There’s rather more nostalgia in this post than I’d want to deal with. If you want to just play the game, go here here and skip this blurb.
Update: the Java emulator doesn’t work in the browser any more, so here’s Arnold playing the BASIC version: http://scruss.com/cpc/6128s.html?stardoj.dsk/run%22stardoj2
About 25 years ago, I was a smallish computer nerd obsessed with programming his Amstrad CPC464. I had got a BCPL rom-based compiler for cheap and was looking for things to do with it. “Why not write a game?” I asked myself.
There were two minor hurdles. I had no imagination, and I certainly wasn’t focused enough to write anything big. Fortunately, it was still the 80s, so we knew how to rip stuff off without being called out for it. I merrily copied a game my friend Alan Cook had written for the Dragon 32, and called it 2D Star Dodge.
2D Star Dodge was the perfect rip off. Not merely had I ripped off the idea from Alan, but he had ripped off the idea in turn from a BBC Basic one-liner game called (as verified by Graeme Smith) “One Line” Asterisk Tracker. The name 2D Star Dodge was an, um, homage to Realtime Games’ 3D Starstrike, which itself was “strongly influenced” by the Star Wars arcade game. Originality? Pfft.
So I wrote the game. Well, okay, I wrote a mockup in Locomotive BASIC, which ran a bit slowly, but gave me something to work from. Here it is, if you want to play it in you (Java-enabled) browser: 2D Star Dodge – BASIC. I then meticulously translated it into BCPL, and ended up with something that looked liked this:
(if you click on that image, you can play the BCPL version in your browser.)
Â
The gameplay — press a key to go up, stop pressing a key to go down — is a bit like SFCave (obligatory Java version: Lab6 SFCave) or even my current favourite Tiny Wings.
Once I’d finished the BCPL version, I had bought the MAXAM assembler ROM, and got learning the Z80 opcodes. Soon, a third port was complete, now needing hardcoded delays to be playable as it would kill you off in about one screen refresh without them.
So, now I had three versions of the same game. There was only a limited number of local folks I could give it to, so I decided to send all three versions to Amstrad Computer User magazine to print as a type-in. Thankfully, it arrived on the desk of the freshly minted (yet still beardy) assistant editor Jeff Walker, who had founded the jam econo CPC magazine/club WACCI. Jeff had the idea for me to turn the simple game into a comparison of programming in three languages.

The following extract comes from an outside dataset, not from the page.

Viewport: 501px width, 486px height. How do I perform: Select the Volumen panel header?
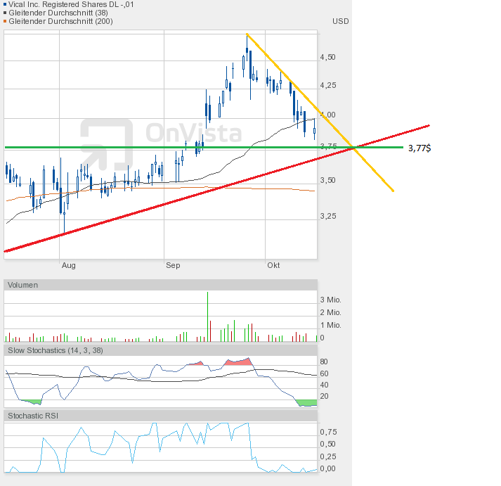(160, 285)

Thanks to the CPCWiki forum, you can now read the articles I wrote in Amstrad Computer User in 1988 that went with the code. Writing style best described as “typing”:
- Amstrad Computer User 1988/09 – Star Dodger 1 – BASIC
- Amstrad Computer User 1988/10 – Star Dodger 2 – BCPL
- Amstrad Computer User 1988/11 – Star Dodger 3 – Assembler
To play the game in an astonishing JavaScript emulator:
- Download this disc image file: stardoj
- Unzip it
- Go to CPCBox
- “Choose configuration …” of Boot CPC464 (or 664, or 6128)
- Select your downloaded stardoj.dsk as Drive A:
- Annoyingly, it seems to be stuck with an AZERTY keymap, so to catalogue the disc (
cat
) you have to typecqt
- To run the BASIC version, type
run"stardoj2
(on my American keyboard, that becomesrun@stqrdoj2
; quotes are Shift+2). Hitting Escape twice will quit back to the prompt. - To run the BCPL version, type
run"2dstardo
. The only way to quit is to reset the emulator.
The BASIC version is based on the published type-in. The BCPL version I found as a disk image (2dstardo.dsk) on a download site — it’s exactly as I submitted it to the magazine, dubious copyright message and all. I’m not sure how it got out there; I suspect either my network of, ahem, software protection experts I knew through Colin Harris of Nemesis, or it went via my CPC-owning French penpal (Hi Benoit Hébert, formerly of Le Havre).
I had to modify the BCPL binary to run on modern emulators, as the real Amstrad CPC did a thing with its keymapping that is really hard to get right on modern systems. Originally, the game used the Shift key, but I modified it to use Space, which is easier to emulate as it’s a printing character. Can I just say that I remembered how to read and modify Z80 binaries after a quarter century? Old school, literally. I used iDsk‘s disassembler/hex dumper and emacs’s hexl mode to do the deed.
I recently discovered that someone created a Flash game based on my type-in: Star Dodger. Mind = Blown.
Update, 2018: Lawks! Someone wrote a PureScript version! It doesn’t exactly work for me on Firefox, but it does on Chromium.